Leave the pictures aside and copy all the data exactly.

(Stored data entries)
#####

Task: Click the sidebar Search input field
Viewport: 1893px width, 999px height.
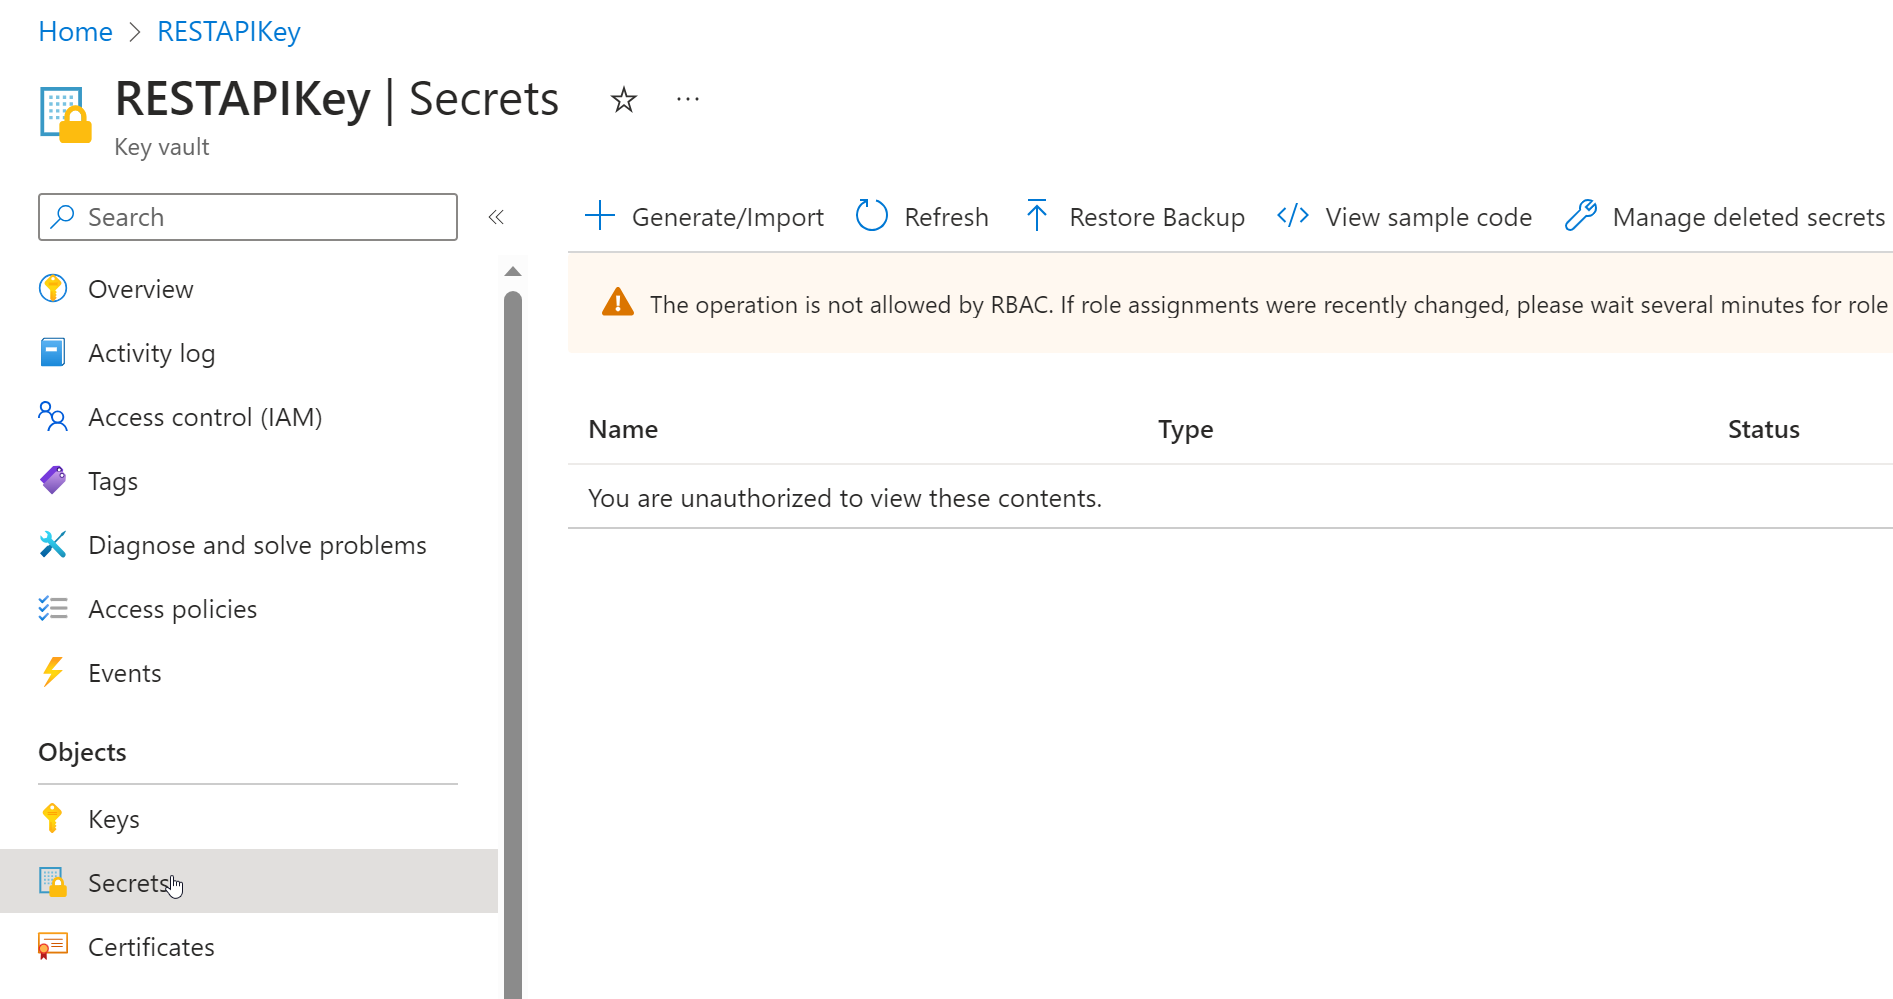Action: 247,217
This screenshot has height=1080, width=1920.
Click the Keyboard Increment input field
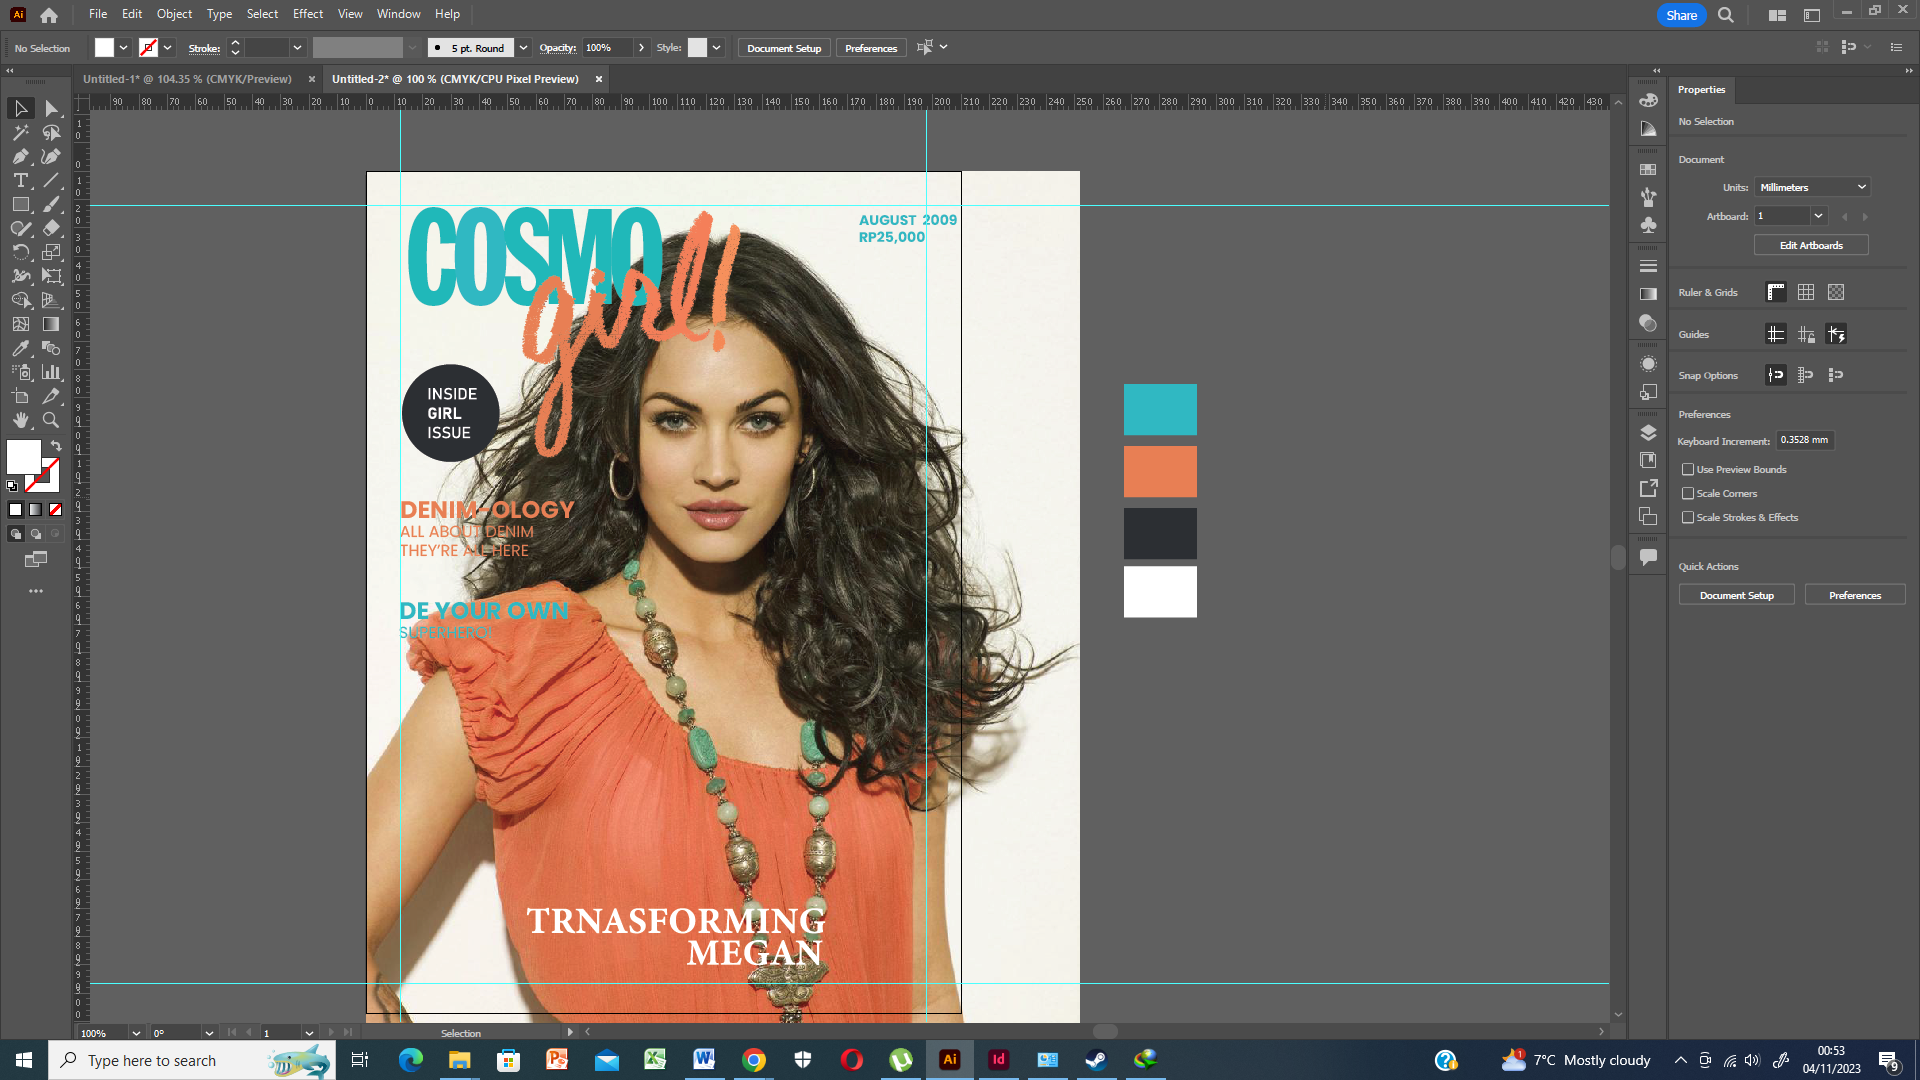(1804, 440)
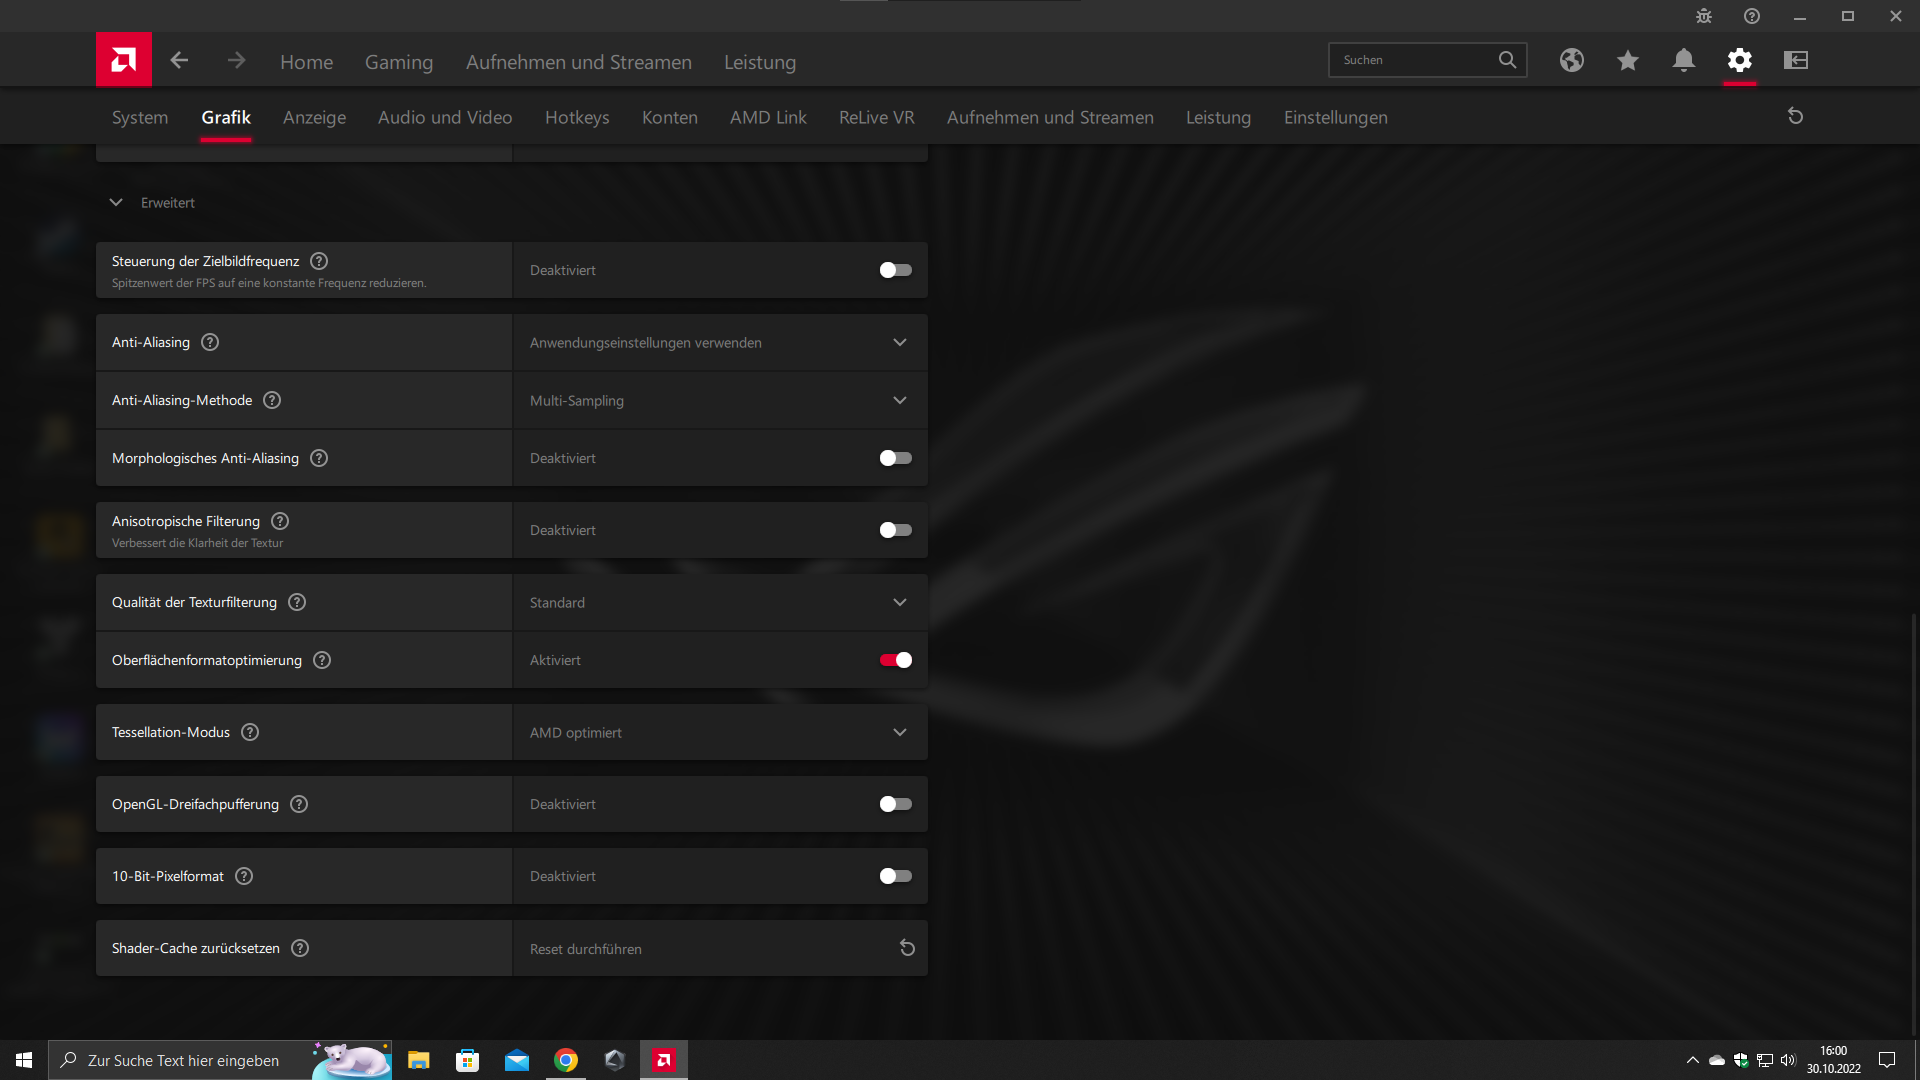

#####

SOLUTION BELOW »
Task: Click the sidebar Search input field
Viewport: 1893px width, 999px height.
Action: 247,217
This screenshot has height=1080, width=1920.
Click the Keyboard Increment input field
(1804, 440)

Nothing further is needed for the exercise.